How to setup UNMS & Docker on a Raspberry Pi

This guide will show you how to run the oznu/unms docker image on a Raspberry Pi.

Requirements

  • A Raspberry Pi 3
  • An SD Card

Initial Raspberry Pi Setup

Download and Install Raspbian Stretch

Get the latest copy of Raspbian Stretch from the official Raspberry Pi website and image this to your SD card.

Configure Raspbian for Headless Boot

By default SSH access and WiFi are disabled in Raspbian. You can enable both these services before we boot from the SD card for the first time - this will avoid the need to ever connect a screen to the Pi.

The following changes to the freshly imaged SD card should be made on your computer before you plug the card into the Raspberry Pi for the first time.

Enable SSH

To enable remote SSH access on first boot create an empty file called ssh in the root of the SD card.

Enable WiFi (Optional)

If you have a Raspberry Pi with built in WiFi (Pi 3 or Zero W), you can configure WiFi on first boot. To do this create a file named wpa_supplicant.conf in the root of the SD card that contains the following (replace the YOUR_COUNTRY_CODE, YOUR_SSID and YOUR_PASSWORD values):

country=YOUR_COUNTRY_CODE
ctrl_interface=DIR=/var/run/wpa_supplicant GROUP=netdev
update_config=1

network={
    ssid="YOUR_SSID"
    scan_ssid=1
    psk="YOUR_PASSWORD"
    key_mgmt=WPA-PSK
}

Login

Power on your Raspberry Pi and connect to the console using SSH.
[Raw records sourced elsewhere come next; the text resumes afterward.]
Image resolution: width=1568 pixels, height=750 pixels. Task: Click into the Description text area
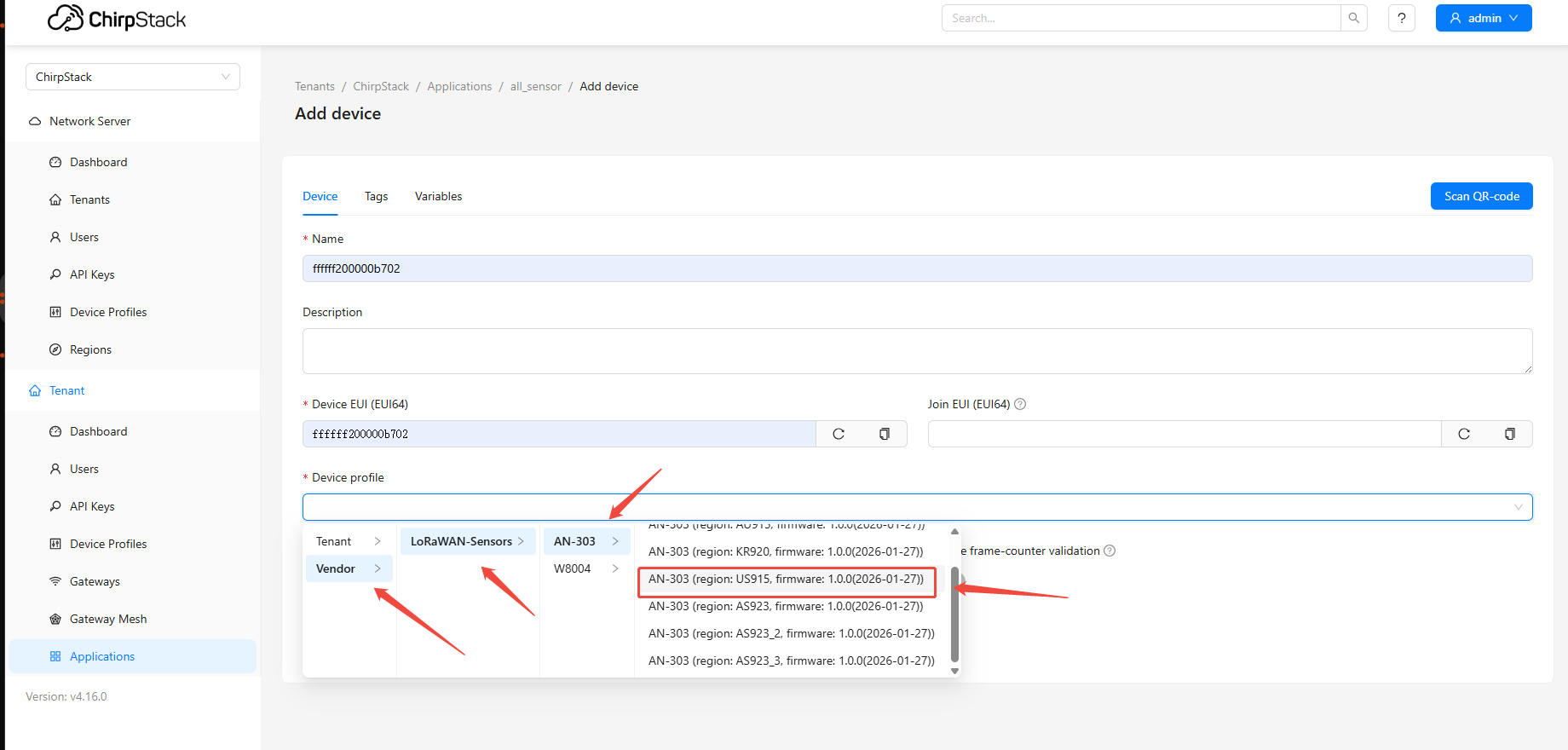coord(916,351)
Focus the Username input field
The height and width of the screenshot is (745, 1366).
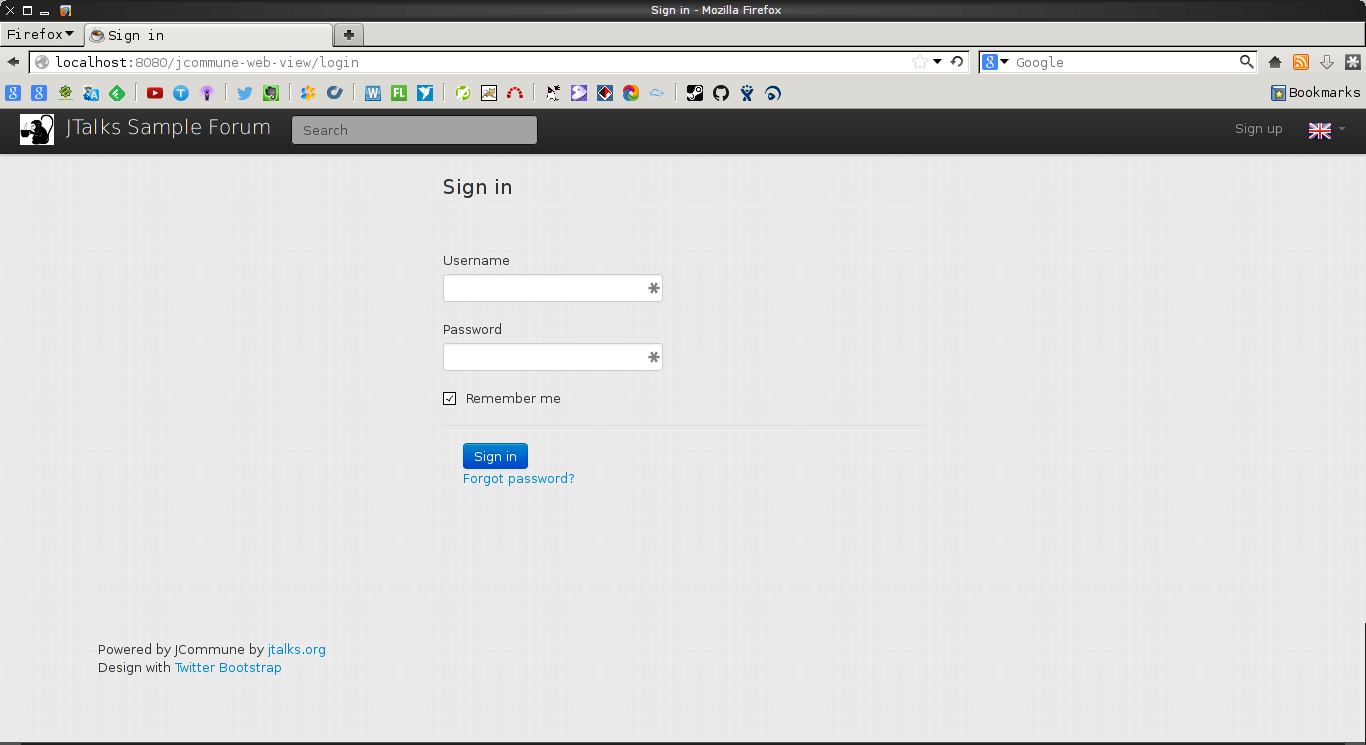(x=545, y=289)
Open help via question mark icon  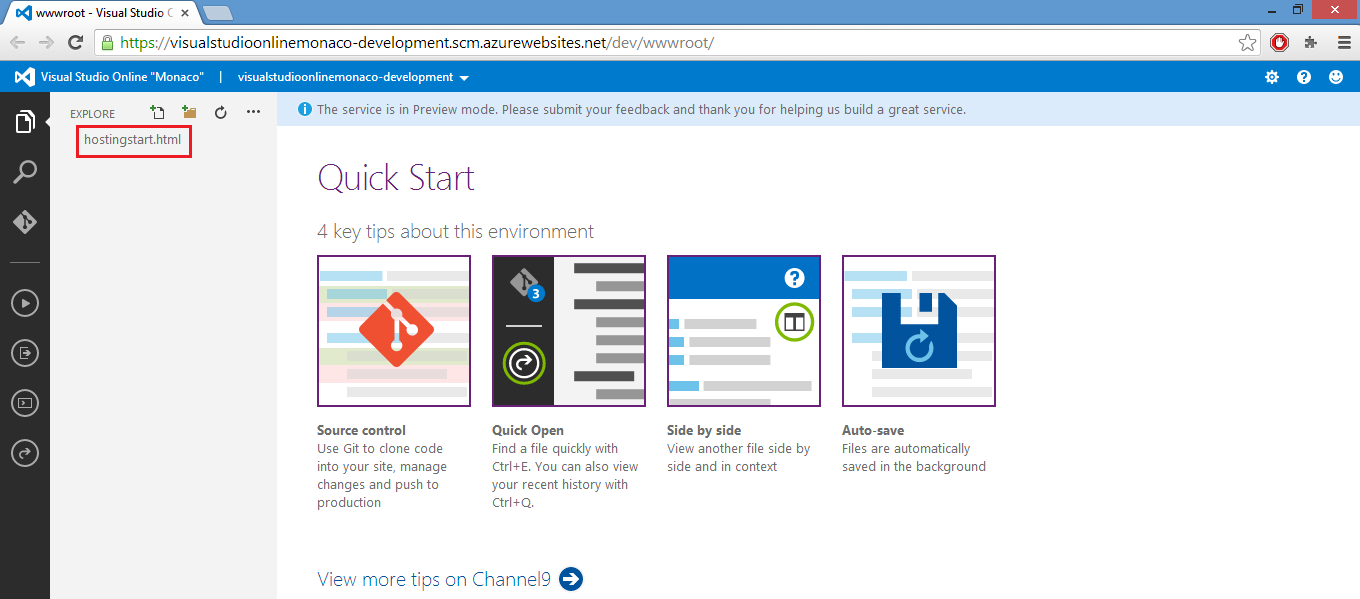point(1303,76)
If you're running macOS or have Bonjour for Windows (part of iTunes) installed, you should be able to connect using raspberrypi.local as the hostname. If not then you'll need to find out what IP address the Raspberry Pi was assigned and connect using that instead.

ssh pi@raspberrypi.local

The default username is pi and password raspberry. You should change the default password now using the passwd command.

1. Install Docker

Install Docker from the official repository by running these commands:

# Add Docker’s official GPG key:
curl -fsSL https://download.docker.com/linux/raspbian/gpg | sudo apt-key add -

# Use the following command to set up the stable repository:
echo "deb [arch=armhf] https://download.docker.com/linux/raspbian stretch stable" | sudo tee /etc/apt/sources.list.d/docker.list

# Update sources and install docker
sudo apt-get update
sudo apt-get install docker-ce

Add the pi user to the docker group:

sudo usermod -aG docker pi && logout

You will need to logout of the Raspberry Pi and login again in order for your user to pick up the docker group membership.

2. Install Docker Compose

Docker Compose allows you to easily create a manifest for your Docker containers. Since Docker Compose does not provide an official binary for ARM, you need to install it using Python:

sudo apt-get -y install python-setuptools && sudo easy_install pip  && sudo pip install docker-compose~=1.23.0

3. Create Docker Compose Manifest

Create a new directory to store your UNMS docker-compose manifest and config data in. In this example we will install UNMS in the pi user's home directory.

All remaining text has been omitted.